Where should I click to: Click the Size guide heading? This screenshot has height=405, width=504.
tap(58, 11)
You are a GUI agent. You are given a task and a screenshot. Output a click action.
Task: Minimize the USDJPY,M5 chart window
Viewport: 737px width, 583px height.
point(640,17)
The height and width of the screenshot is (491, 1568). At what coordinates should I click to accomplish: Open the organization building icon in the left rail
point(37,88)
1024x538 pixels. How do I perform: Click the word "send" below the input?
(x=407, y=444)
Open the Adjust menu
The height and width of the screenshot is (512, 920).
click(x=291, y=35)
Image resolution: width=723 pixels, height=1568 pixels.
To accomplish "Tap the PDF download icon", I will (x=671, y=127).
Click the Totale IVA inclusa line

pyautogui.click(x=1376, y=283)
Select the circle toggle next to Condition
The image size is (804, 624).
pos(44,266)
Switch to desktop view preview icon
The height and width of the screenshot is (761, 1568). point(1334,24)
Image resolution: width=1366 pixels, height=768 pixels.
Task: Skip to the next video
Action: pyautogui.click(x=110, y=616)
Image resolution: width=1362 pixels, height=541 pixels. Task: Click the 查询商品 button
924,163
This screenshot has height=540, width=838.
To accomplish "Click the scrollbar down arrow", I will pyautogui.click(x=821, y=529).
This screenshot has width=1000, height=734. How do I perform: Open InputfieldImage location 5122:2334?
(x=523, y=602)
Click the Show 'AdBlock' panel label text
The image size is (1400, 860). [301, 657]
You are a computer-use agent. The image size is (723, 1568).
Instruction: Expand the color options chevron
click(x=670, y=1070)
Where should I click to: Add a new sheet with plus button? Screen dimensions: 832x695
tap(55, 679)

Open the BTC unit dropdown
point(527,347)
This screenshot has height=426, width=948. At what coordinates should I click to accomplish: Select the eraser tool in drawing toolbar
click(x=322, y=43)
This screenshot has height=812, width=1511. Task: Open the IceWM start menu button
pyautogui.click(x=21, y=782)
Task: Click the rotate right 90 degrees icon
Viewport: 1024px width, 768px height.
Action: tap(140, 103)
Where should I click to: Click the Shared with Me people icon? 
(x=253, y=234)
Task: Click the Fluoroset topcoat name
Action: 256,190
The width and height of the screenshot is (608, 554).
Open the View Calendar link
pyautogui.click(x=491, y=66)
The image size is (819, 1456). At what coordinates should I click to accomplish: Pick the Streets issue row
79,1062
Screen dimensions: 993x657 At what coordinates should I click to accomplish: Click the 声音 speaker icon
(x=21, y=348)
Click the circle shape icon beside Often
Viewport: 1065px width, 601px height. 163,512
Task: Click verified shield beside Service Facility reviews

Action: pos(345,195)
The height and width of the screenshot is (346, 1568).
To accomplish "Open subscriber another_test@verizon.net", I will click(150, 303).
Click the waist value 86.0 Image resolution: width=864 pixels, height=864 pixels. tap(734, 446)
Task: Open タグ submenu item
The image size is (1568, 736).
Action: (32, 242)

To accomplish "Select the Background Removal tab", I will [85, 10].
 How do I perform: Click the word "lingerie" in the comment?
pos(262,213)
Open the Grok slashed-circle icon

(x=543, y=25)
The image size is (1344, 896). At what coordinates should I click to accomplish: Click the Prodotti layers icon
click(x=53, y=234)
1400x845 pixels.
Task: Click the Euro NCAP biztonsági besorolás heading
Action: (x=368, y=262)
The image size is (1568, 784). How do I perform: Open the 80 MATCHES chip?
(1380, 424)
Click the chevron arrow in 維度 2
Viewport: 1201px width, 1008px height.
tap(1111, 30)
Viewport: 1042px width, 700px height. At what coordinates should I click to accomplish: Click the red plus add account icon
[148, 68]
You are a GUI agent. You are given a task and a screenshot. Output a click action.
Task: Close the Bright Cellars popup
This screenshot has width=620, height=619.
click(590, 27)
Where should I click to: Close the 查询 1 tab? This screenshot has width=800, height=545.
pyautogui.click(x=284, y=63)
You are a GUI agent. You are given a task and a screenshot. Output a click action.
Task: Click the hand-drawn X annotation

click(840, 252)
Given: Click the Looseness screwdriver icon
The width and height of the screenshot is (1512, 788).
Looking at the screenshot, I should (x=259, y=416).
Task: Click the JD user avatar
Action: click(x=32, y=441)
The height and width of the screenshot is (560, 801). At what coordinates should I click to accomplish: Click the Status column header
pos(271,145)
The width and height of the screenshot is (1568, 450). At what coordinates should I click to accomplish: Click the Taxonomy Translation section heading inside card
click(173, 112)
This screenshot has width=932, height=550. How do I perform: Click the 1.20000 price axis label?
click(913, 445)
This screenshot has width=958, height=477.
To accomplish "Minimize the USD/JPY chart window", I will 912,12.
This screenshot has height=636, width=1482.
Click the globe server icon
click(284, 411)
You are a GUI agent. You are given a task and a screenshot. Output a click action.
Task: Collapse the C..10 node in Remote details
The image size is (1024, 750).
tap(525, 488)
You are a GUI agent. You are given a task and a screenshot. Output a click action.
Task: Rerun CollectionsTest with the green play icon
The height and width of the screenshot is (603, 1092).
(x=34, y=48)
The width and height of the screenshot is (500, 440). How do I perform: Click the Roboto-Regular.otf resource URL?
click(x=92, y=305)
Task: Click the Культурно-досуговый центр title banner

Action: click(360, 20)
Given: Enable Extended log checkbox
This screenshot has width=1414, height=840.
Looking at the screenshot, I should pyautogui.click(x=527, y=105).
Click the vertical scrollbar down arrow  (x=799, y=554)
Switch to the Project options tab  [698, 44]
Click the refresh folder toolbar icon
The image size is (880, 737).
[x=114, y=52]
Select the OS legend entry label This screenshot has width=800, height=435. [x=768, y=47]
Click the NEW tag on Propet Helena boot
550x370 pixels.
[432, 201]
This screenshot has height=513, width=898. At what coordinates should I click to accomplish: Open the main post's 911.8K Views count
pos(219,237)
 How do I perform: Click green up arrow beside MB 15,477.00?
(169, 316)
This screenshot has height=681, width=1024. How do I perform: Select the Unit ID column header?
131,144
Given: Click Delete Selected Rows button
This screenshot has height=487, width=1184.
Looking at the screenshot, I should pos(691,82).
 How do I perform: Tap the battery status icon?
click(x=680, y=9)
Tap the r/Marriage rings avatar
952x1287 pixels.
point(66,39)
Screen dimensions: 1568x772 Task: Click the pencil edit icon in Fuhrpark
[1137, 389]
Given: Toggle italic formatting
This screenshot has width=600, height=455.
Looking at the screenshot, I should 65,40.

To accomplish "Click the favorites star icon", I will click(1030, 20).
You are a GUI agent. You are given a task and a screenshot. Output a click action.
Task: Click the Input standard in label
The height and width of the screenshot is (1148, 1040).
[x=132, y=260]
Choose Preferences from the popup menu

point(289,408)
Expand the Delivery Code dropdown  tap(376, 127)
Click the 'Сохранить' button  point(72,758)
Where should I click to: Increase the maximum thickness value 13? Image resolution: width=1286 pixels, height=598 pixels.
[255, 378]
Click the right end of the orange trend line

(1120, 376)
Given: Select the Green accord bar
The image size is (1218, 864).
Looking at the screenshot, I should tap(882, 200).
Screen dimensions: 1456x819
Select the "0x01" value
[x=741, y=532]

= = = = =

**Directions:** Repeat every record exactly as written, please.

**Written response:**
Where should I click to: Click the Size guide heading? This screenshot has height=405, width=504.
tap(58, 11)
You are a GUI agent. You are given a task and a screenshot. Output a click action.
Task: Minimize the USDJPY,M5 chart window
Viewport: 737px width, 583px height.
point(640,17)
The height and width of the screenshot is (491, 1568). At what coordinates should I click to accomplish: Open the organization building icon in the left rail
point(37,88)
1024x538 pixels. How do I perform: Click the word "send" below the input?
(x=407, y=444)
Open the Adjust menu
The height and width of the screenshot is (512, 920).
click(x=291, y=35)
Image resolution: width=723 pixels, height=1568 pixels.
To accomplish "Tap the PDF download icon", I will (x=671, y=127).
Click the Totale IVA inclusa line

pyautogui.click(x=1376, y=283)
Select the circle toggle next to Condition
The image size is (804, 624).
pos(44,266)
Switch to desktop view preview icon
The height and width of the screenshot is (761, 1568). point(1334,24)
Image resolution: width=1366 pixels, height=768 pixels.
Task: Skip to the next video
Action: pyautogui.click(x=110, y=616)
Image resolution: width=1362 pixels, height=541 pixels. Task: Click the 查询商品 button
924,163
This screenshot has height=540, width=838.
To accomplish "Click the scrollbar down arrow", I will pyautogui.click(x=821, y=529).
This screenshot has width=1000, height=734. How do I perform: Open InputfieldImage location 5122:2334?
(x=523, y=602)
Click the Show 'AdBlock' panel label text
The image size is (1400, 860). [301, 657]
You are a computer-use agent. The image size is (723, 1568).
Instruction: Expand the color options chevron
click(x=670, y=1070)
Where should I click to: Add a new sheet with plus button? Screen dimensions: 832x695
tap(55, 679)

Open the BTC unit dropdown
point(527,347)
This screenshot has height=426, width=948. At what coordinates should I click to accomplish: Select the eraser tool in drawing toolbar
click(x=322, y=43)
This screenshot has height=812, width=1511. Task: Open the IceWM start menu button
pyautogui.click(x=21, y=782)
Task: Click the rotate right 90 degrees icon
Viewport: 1024px width, 768px height.
Action: tap(140, 103)
Where should I click to: Click the Shared with Me people icon? 
(x=253, y=234)
Task: Click the Fluoroset topcoat name
Action: 256,190
The width and height of the screenshot is (608, 554).
Open the View Calendar link
pyautogui.click(x=491, y=66)
The image size is (819, 1456). At what coordinates should I click to accomplish: Pick the Streets issue row
79,1062
Screen dimensions: 993x657 At what coordinates should I click to accomplish: Click the 声音 speaker icon
(x=21, y=348)
Click the circle shape icon beside Often
Viewport: 1065px width, 601px height. 163,512
Task: Click verified shield beside Service Facility reviews

Action: pos(345,195)
The height and width of the screenshot is (346, 1568).
To accomplish "Open subscriber another_test@verizon.net", I will click(150, 303).
Click the waist value 86.0 Image resolution: width=864 pixels, height=864 pixels. tap(734, 446)
Task: Open タグ submenu item
The image size is (1568, 736).
Action: (32, 242)

To accomplish "Select the Background Removal tab", I will [85, 10].
 How do I perform: Click the word "lingerie" in the comment?
pos(262,213)
Open the Grok slashed-circle icon

(x=543, y=25)
The image size is (1344, 896). At what coordinates should I click to accomplish: Click the Prodotti layers icon
click(x=53, y=234)
1400x845 pixels.
Task: Click the Euro NCAP biztonsági besorolás heading
Action: (x=368, y=262)
The image size is (1568, 784). How do I perform: Open the 80 MATCHES chip?
(1380, 424)
Click the chevron arrow in 維度 2
Viewport: 1201px width, 1008px height.
tap(1111, 30)
Viewport: 1042px width, 700px height. At what coordinates should I click to accomplish: Click the red plus add account icon
[148, 68]
You are a GUI agent. You are given a task and a screenshot. Output a click action.
Task: Close the Bright Cellars popup
This screenshot has width=620, height=619.
click(590, 27)
Where should I click to: Close the 查询 1 tab? This screenshot has width=800, height=545.
pyautogui.click(x=284, y=63)
You are a GUI agent. You are given a task and a screenshot. Output a click action.
Task: Click the hand-drawn X annotation

click(840, 252)
Given: Click the Looseness screwdriver icon
The width and height of the screenshot is (1512, 788).
Looking at the screenshot, I should (x=259, y=416).
Task: Click the JD user avatar
Action: click(x=32, y=441)
The height and width of the screenshot is (560, 801). At what coordinates should I click to accomplish: Click the Status column header
pos(271,145)
The width and height of the screenshot is (1568, 450). At what coordinates should I click to accomplish: Click the Taxonomy Translation section heading inside card
click(173, 112)
This screenshot has width=932, height=550. How do I perform: Click the 1.20000 price axis label?
click(913, 445)
This screenshot has width=958, height=477.
To accomplish "Minimize the USD/JPY chart window", I will 912,12.
This screenshot has height=636, width=1482.
Click the globe server icon
click(284, 411)
You are a GUI agent. You are given a task and a screenshot. Output a click action.
Task: Collapse the C..10 node in Remote details
The image size is (1024, 750).
tap(525, 488)
You are a GUI agent. You are given a task and a screenshot. Output a click action.
Task: Rerun CollectionsTest with the green play icon
The height and width of the screenshot is (603, 1092).
(x=34, y=48)
The width and height of the screenshot is (500, 440). How do I perform: Click the Roboto-Regular.otf resource URL?
click(x=92, y=305)
Task: Click the Культурно-досуговый центр title banner

Action: click(360, 20)
Given: Enable Extended log checkbox
This screenshot has width=1414, height=840.
Looking at the screenshot, I should pyautogui.click(x=527, y=105).
Click the vertical scrollbar down arrow  (x=799, y=554)
Switch to the Project options tab  [698, 44]
Click the refresh folder toolbar icon
The image size is (880, 737).
[x=114, y=52]
Select the OS legend entry label This screenshot has width=800, height=435. [x=768, y=47]
Click the NEW tag on Propet Helena boot
550x370 pixels.
[432, 201]
This screenshot has height=513, width=898. At what coordinates should I click to accomplish: Open the main post's 911.8K Views count
pos(219,237)
 How do I perform: Click green up arrow beside MB 15,477.00?
(169, 316)
This screenshot has height=681, width=1024. How do I perform: Select the Unit ID column header?
131,144
Given: Click Delete Selected Rows button
This screenshot has height=487, width=1184.
Looking at the screenshot, I should pos(691,82).
 How do I perform: Tap the battery status icon?
click(x=680, y=9)
Tap the r/Marriage rings avatar
952x1287 pixels.
point(66,39)
Screen dimensions: 1568x772 Task: Click the pencil edit icon in Fuhrpark
[1137, 389]
Given: Toggle italic formatting
This screenshot has width=600, height=455.
Looking at the screenshot, I should 65,40.

To accomplish "Click the favorites star icon", I will click(1030, 20).
You are a GUI agent. You are given a task and a screenshot. Output a click action.
Task: Click the Input standard in label
The height and width of the screenshot is (1148, 1040).
[x=132, y=260]
Choose Preferences from the popup menu

point(289,408)
Expand the Delivery Code dropdown  tap(376, 127)
Click the 'Сохранить' button  point(72,758)
Where should I click to: Increase the maximum thickness value 13? Image resolution: width=1286 pixels, height=598 pixels.
[255, 378]
Click the right end of the orange trend line

(1120, 376)
Given: Select the Green accord bar
The image size is (1218, 864).
Looking at the screenshot, I should tap(882, 200).
Screen dimensions: 1456x819
Select the "0x01" value
[x=741, y=532]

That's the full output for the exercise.